## TASK
Although the data holds pictures, return only the lines from the one containing "This screenshot has" to the end, exactly, and without them.

[Saved entries]
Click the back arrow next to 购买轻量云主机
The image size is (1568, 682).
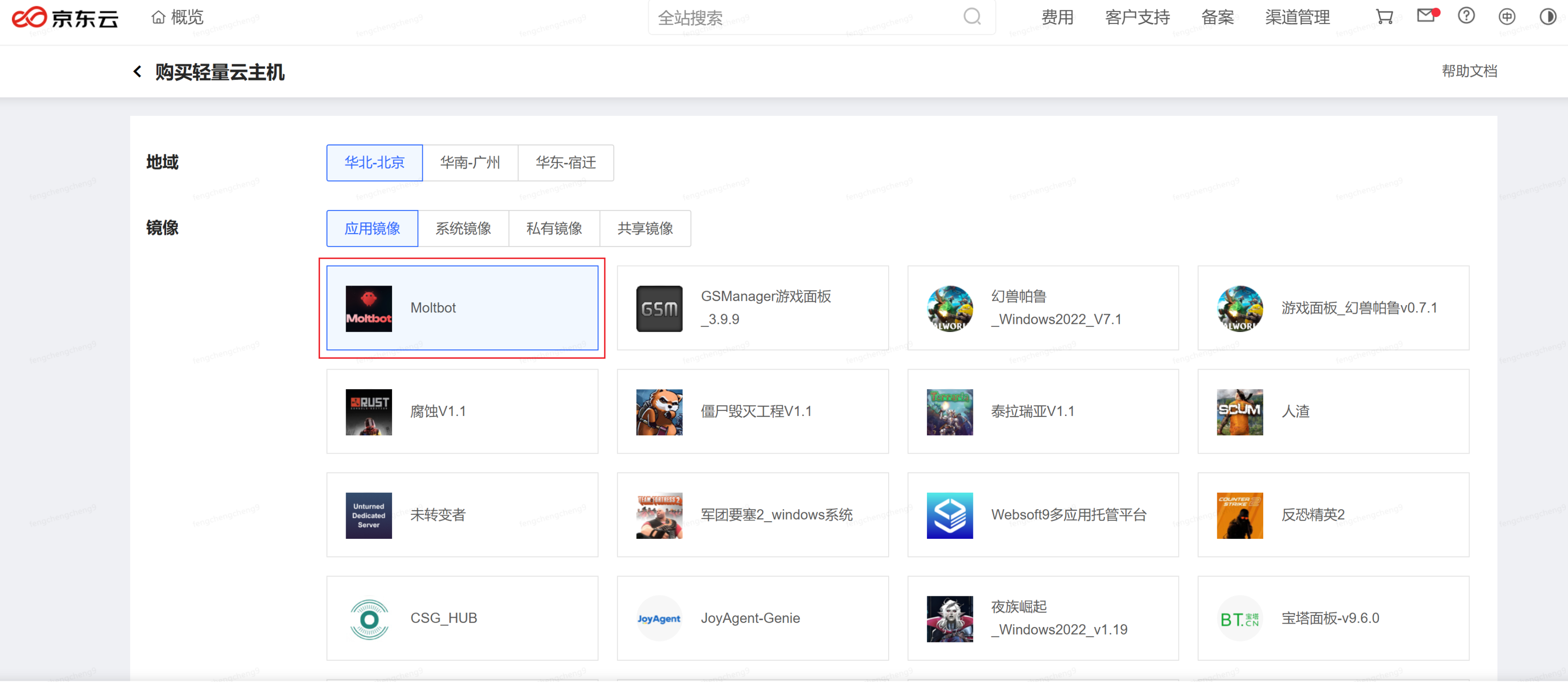tap(137, 71)
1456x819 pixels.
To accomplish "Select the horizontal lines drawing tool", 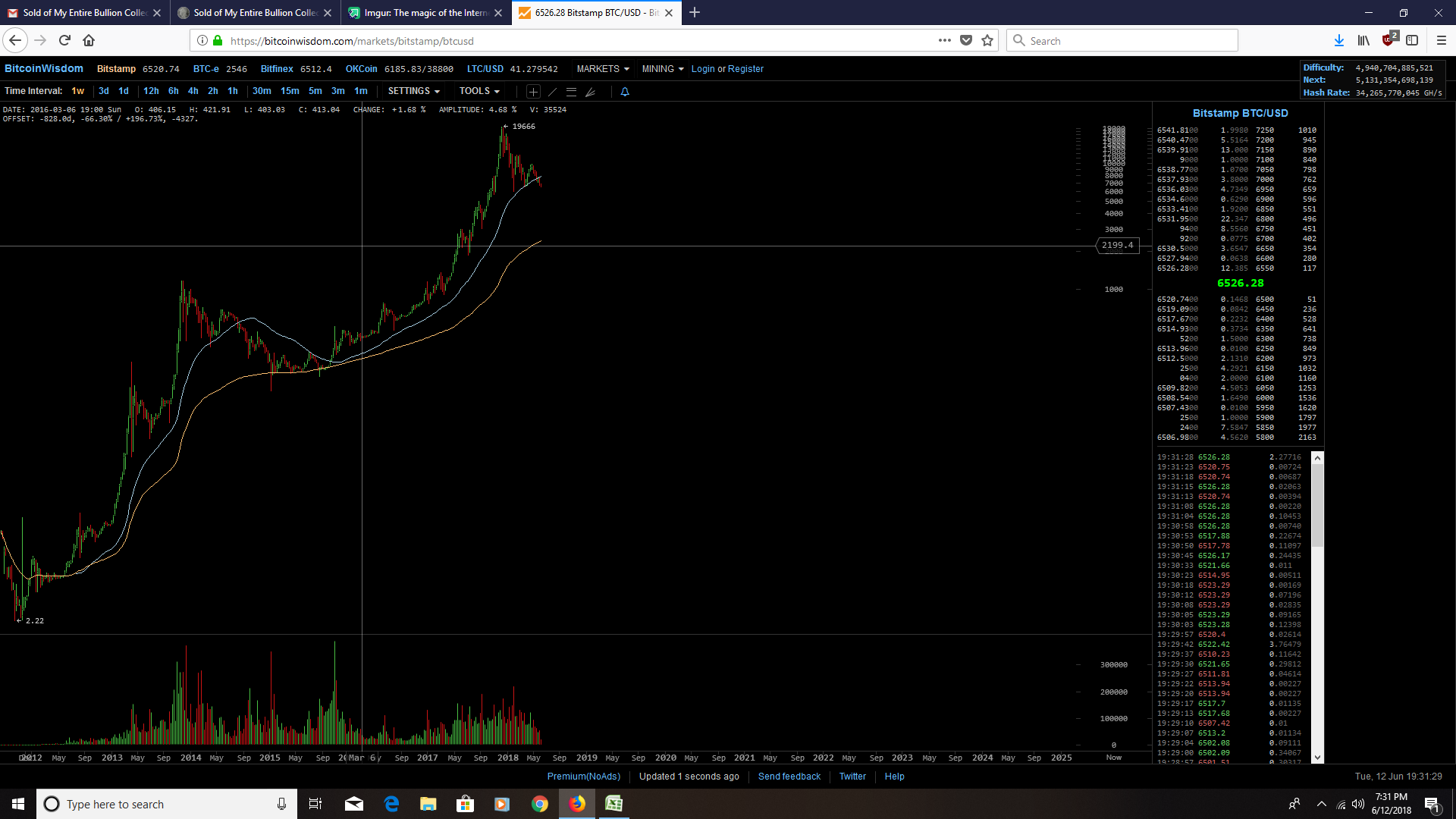I will [571, 92].

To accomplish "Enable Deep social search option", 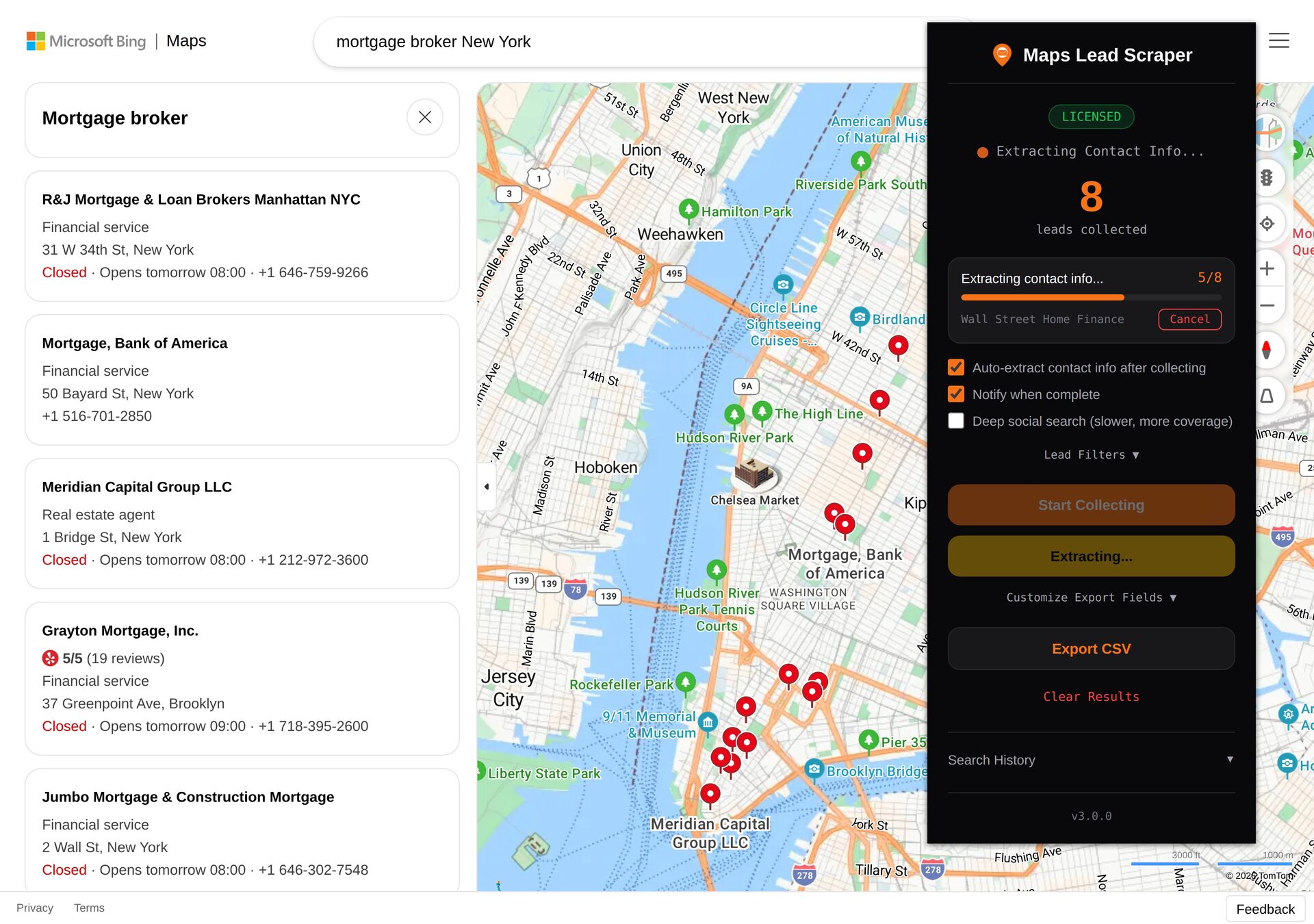I will pyautogui.click(x=955, y=421).
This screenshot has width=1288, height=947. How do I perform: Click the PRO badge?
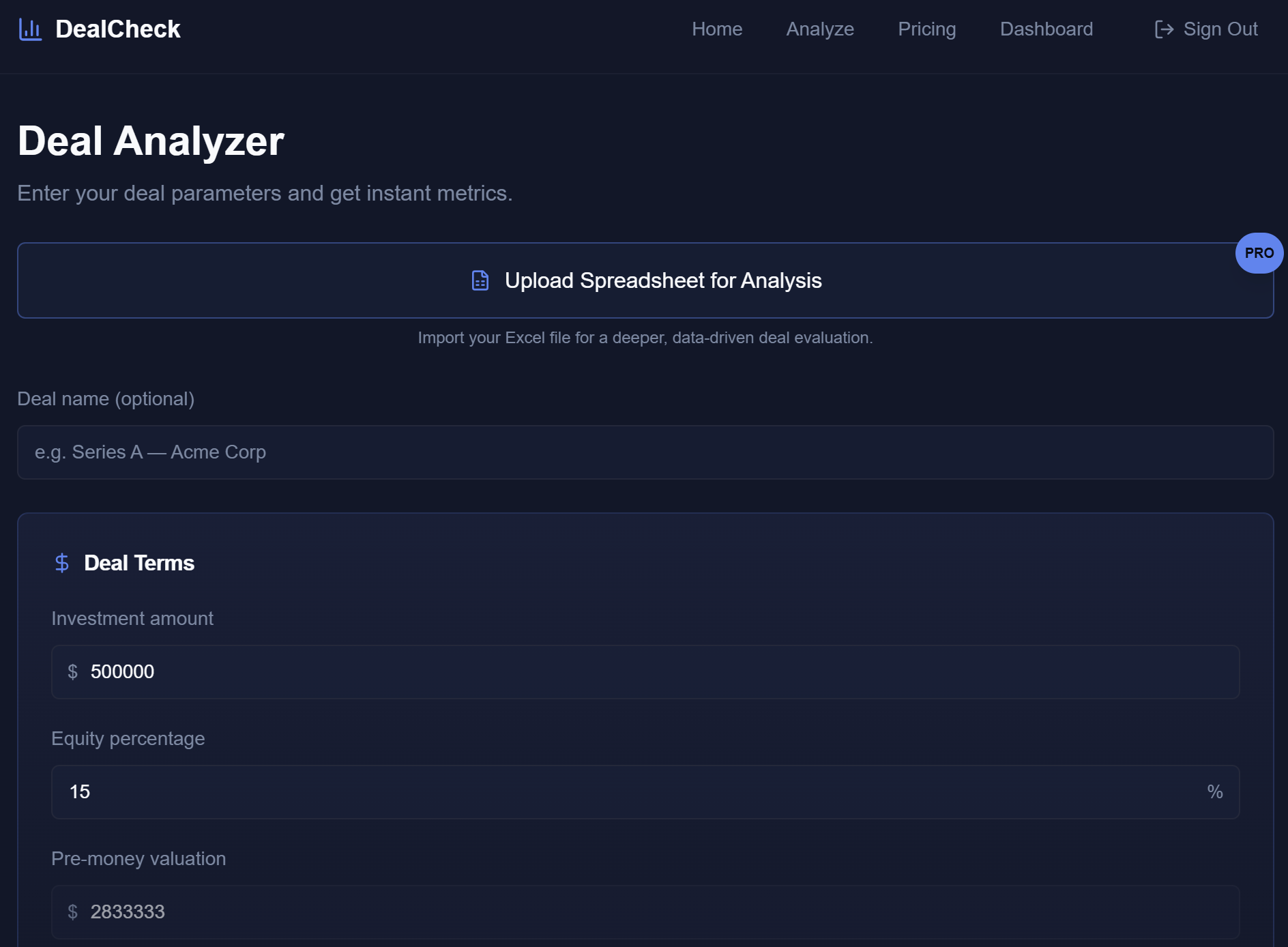pyautogui.click(x=1259, y=253)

## EXPECTED ANSWER
This screenshot has width=1288, height=947. How do I perform: Click the PRO badge?
pyautogui.click(x=1259, y=253)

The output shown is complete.